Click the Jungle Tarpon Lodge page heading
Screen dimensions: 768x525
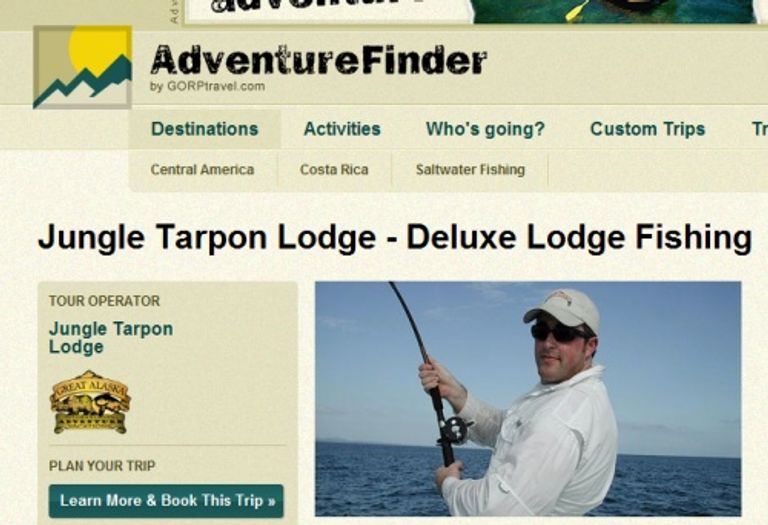point(395,238)
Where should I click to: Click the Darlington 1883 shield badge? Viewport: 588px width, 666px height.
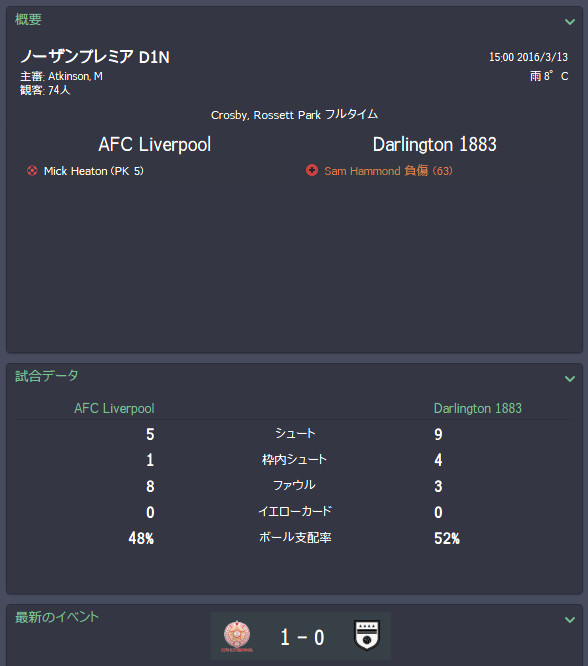point(367,635)
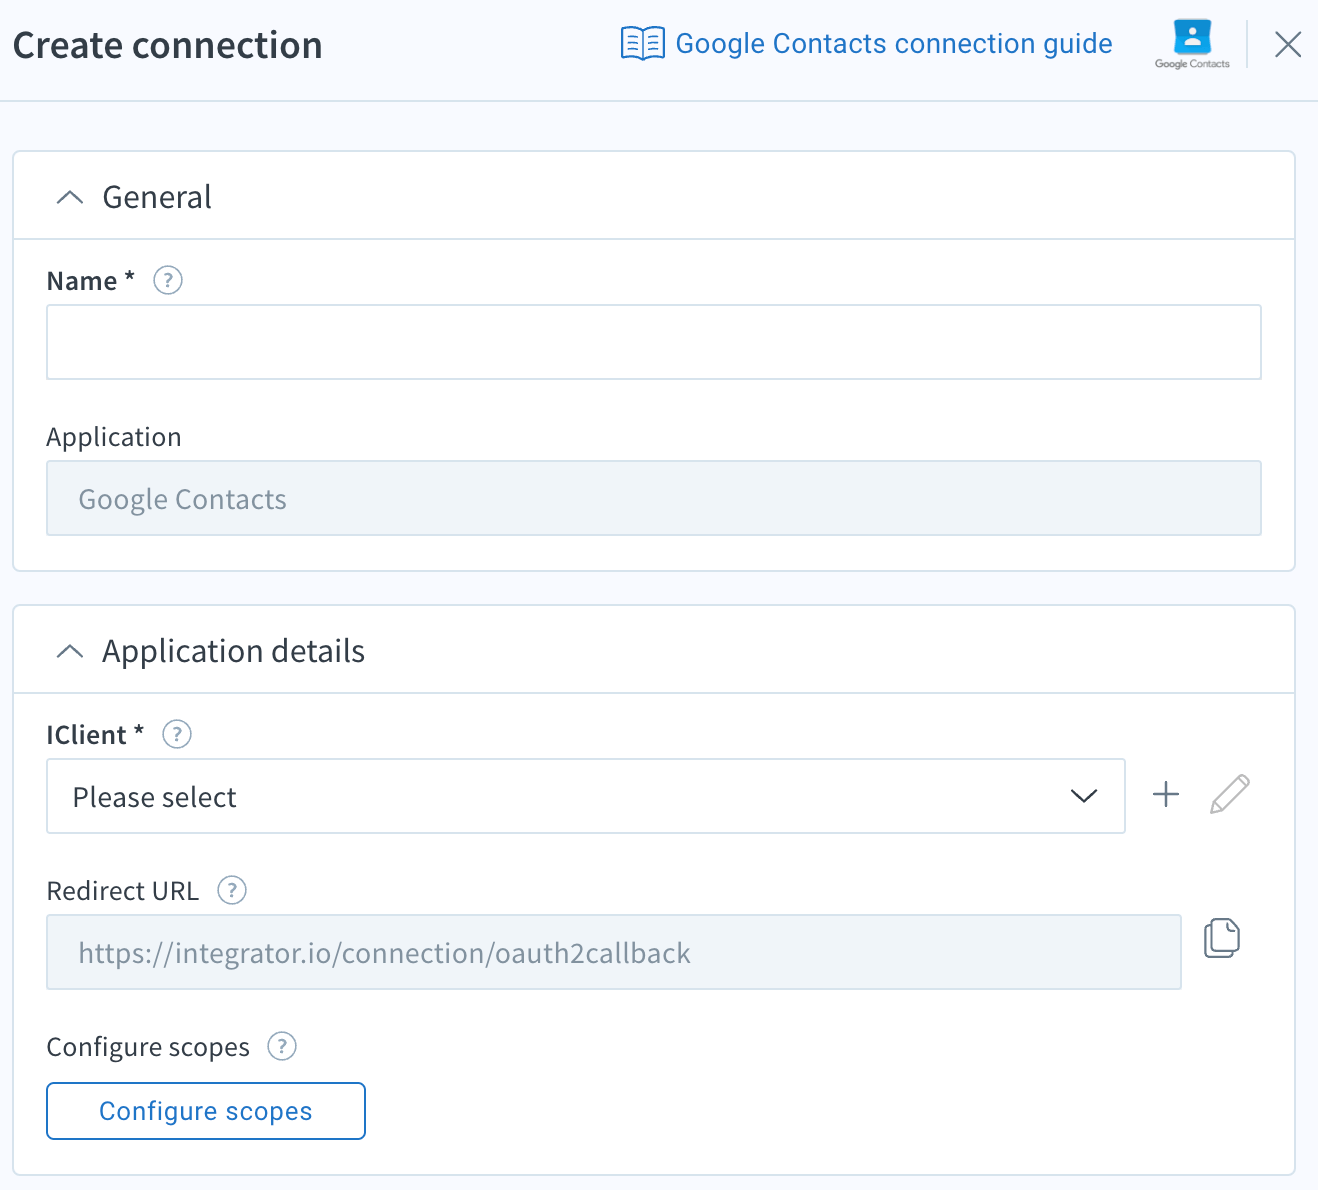This screenshot has height=1190, width=1318.
Task: Click the IClient help question mark icon
Action: pyautogui.click(x=177, y=735)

## [Your instructions]
Could you copy the material above word for word, leaving out the pictures?

## [Answer to this task]
Click the Jungle Tarpon Lodge page heading
Screen dimensions: 768x525
point(395,238)
Where should I click to: Click the Darlington 1883 shield badge? Viewport: 588px width, 666px height.
point(367,635)
This screenshot has height=1190, width=1318.
Task: Click the IClient help question mark icon
Action: pyautogui.click(x=177, y=735)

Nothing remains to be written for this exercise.